Source passage:
## begin
NOTES TO UNAUDITED CONDENSED CONSOLIDATED FINANCIAL STATEMENTS – (continued)

 

    

Six Months Ended

June 30, 2006

   

Weighted Average

Grant-Date

Fair Value

Nonvested options as of January 1, 2006

   18,000     $ 4.66

Granted

   57,500     $ 2.77

Vested

   (2,667 )   $ 3.17

Forfeited

   (3,333 )   $ 3.04
        

Nonvested options as of June 30, 2006

   69,500     $ 2.86
        

The fair value of the Company’s stock options is the estimated present value at grant date using the Black-Scholes option pricing model with the following weighted average assumptions for the six months ended June 30, 2006: expected dividend yield of 0 percent; expected volatility of 46.96% percent; risk-free interest rate of 4.91 percent; and an expected term of 5 years. The expected dividend yield is based on the Company’s annual dividend payout at grant date. Expected volatility is based on the historical volatility of the Company’s stock for a period approximating the expected life. The risk-free interest rate is based on the U.S. treasury yield in effect at the time of grant and has a term equal to the expected life. The expected term of the options represents the period of time the options are expected to be outstanding.
## end
Provided data:
## begin
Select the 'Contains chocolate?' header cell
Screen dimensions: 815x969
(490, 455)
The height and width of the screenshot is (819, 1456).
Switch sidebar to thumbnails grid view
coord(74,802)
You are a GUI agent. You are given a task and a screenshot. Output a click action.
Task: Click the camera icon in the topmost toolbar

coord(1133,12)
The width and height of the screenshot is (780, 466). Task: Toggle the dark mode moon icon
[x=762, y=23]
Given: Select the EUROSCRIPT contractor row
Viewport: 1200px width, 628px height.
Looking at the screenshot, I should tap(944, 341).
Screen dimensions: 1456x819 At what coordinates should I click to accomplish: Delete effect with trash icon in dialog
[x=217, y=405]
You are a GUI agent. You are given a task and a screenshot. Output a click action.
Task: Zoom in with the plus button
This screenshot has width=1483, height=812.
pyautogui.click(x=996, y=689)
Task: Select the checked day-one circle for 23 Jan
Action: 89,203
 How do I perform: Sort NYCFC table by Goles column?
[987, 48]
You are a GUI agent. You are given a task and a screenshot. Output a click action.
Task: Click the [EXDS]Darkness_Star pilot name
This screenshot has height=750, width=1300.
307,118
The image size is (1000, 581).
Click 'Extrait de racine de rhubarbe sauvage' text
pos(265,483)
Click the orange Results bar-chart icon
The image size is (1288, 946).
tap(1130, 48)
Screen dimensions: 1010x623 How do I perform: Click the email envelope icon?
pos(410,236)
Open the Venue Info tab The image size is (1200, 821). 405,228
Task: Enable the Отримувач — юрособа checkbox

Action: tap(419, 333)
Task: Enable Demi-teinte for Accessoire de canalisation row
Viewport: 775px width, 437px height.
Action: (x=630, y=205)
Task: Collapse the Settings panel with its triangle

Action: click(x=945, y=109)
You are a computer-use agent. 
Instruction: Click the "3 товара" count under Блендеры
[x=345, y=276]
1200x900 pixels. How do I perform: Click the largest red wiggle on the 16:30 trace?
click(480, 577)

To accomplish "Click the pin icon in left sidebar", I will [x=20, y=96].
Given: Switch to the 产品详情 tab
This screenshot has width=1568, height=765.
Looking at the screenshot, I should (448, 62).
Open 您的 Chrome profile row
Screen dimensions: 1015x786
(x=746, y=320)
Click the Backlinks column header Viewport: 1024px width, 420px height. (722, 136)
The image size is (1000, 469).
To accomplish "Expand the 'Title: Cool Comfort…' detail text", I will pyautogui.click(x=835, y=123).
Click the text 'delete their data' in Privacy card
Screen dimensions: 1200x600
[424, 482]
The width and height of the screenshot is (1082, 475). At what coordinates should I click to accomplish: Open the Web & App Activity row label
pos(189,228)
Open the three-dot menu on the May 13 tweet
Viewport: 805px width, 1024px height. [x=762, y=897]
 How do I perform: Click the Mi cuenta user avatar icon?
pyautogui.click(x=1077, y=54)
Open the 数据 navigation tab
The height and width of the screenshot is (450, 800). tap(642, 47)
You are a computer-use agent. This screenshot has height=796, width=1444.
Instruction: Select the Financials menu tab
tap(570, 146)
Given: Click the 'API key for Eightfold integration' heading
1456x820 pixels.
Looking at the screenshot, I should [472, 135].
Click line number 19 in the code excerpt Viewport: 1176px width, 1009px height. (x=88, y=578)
## end
Problems:
A: Using the stock option note, decide whether each statement agrees with it, answering yes or no and quoting the exact words that settle it: (i) The fair value of the stock options was estimated with the Black-Scholes option pricing model. (ii) The expected term assumed for the options was 10 years. (iii) Expected volatility is based on the historical volatility of the Company's stock.
B: Rewrite the part of the stock option note between "69,500     $" and "to be outstanding.", inclusive, putting "lattice-based" in place of "Black-Scholes".
C: What risk-free interest rate does the stock option note give for the six months ended June 30, 2006?
The lines have no connection to the stock option note.

Task responses:
A:
(i) Yes: "using the Black-Scholes option pricing model"
(ii) No: "an expected term of 5 years"
(iii) Yes: "Expected volatility is based on the historical volatility of the Company’s stock for a period approximating the expected life"

B:
69,500     $ 2.86
        

The fair value of the Company’s stock options is the estimated present value at grant date using the lattice-based option pricing model with the following weighted average assumptions for the six months ended June 30, 2006: expected dividend yield of 0 percent; expected volatility of 46.96% percent; risk-free interest rate of 4.91 percent; and an expected term of 5 years. The expected dividend yield is based on the Company’s annual dividend payout at grant date. Expected volatility is based on the historical volatility of the Company’s stock for a period approximating the expected life. The risk-free interest rate is based on the U.S. treasury yield in effect at the time of grant and has a term equal to the expected life. The expected term of the options represents the period of time the options are expected to be outstanding.

C: 4.91 percent